*** Opening of SOURCE EXTRACT ***

Photos: USS Winston S. Churchill medevacs injured sailor from cargo ship near Yemen

Posted at 2:08 PM, Aug 22, 2012
and last updated 2012-08-22 14:18:25-04

The guided-missile destroyer USS Winston S. Churchill medevaced an injured sailor from the Panamanian-flagged, bulk carrier M/V Belde on Monday. The ship was about 110 miles north of Socotra Island, Yemen.

At approximately 1:10 p.m. local time, Winston S. Churchill responded to a
distress call saying one sailor had been killed and another injured in a cargo-handling accident aboard Belde.

After arriving on scene, Winston S. Churchill dispatched two rigid-hull
inflatable boats, transporting the ship’s hospital corpsman, and the visit,
board, search and seizure (VBSS) team to assess the injured sailor.

The injured sailor required advanced medical care and the Churchill conducted a medevac, transporting the injured crew member by an SH-60B helicopter to an Oman medical facility for treatment.

*** Close of SOURCE EXTRACT ***
*** Opening of INFORMATION PROVIDED ***

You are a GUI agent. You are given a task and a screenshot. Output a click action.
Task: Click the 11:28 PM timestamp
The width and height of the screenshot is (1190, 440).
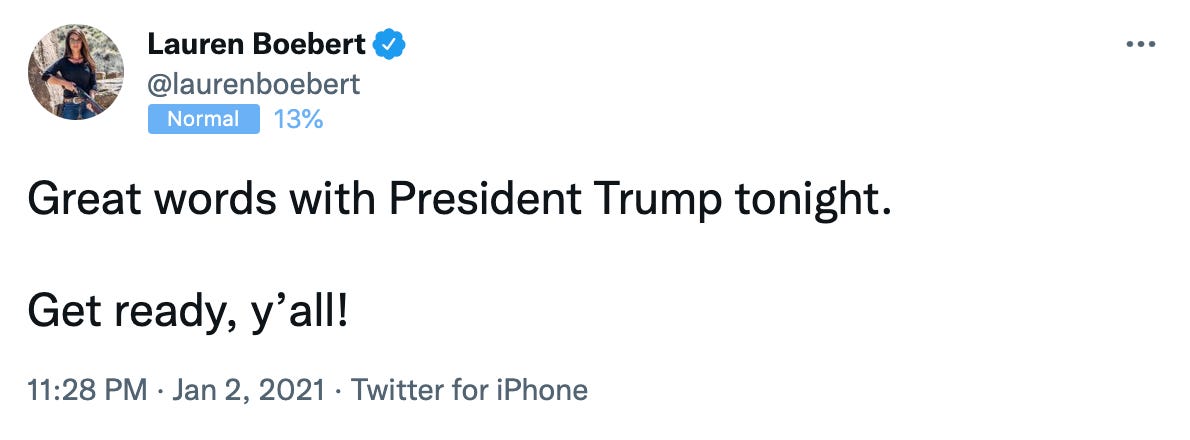pos(88,389)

*** Close of INFORMATION PROVIDED ***

_EXERCISES_:
[a] Answer these questions using the medevac article:
(i) How far from Socotra Island was the ship, and in which direction?
(ii) At about what local time did the destroyer respond to the distress call?
(iii) What type of helicopter carried the injured crew member?
[b] Return the passage of the medevac article that begins at the words "Posted at 2:08" and stops after "Socotra Island, Yemen.", copied without any change.
The data after the medevac article is separate material and has no connection to it.

_RESULTS BY TASK_:
[a]
(i) About 110 miles north of Socotra Island.
(ii) At approximately 1:10 p.m. local time.
(iii) An SH-60B helicopter.

[b]
Posted at 2:08 PM, Aug 22, 2012
and last updated 2012-08-22 14:18:25-04

The guided-missile destroyer USS Winston S. Churchill medevaced an injured sailor from the Panamanian-flagged, bulk carrier M/V Belde on Monday. The ship was about 110 miles north of Socotra Island, Yemen.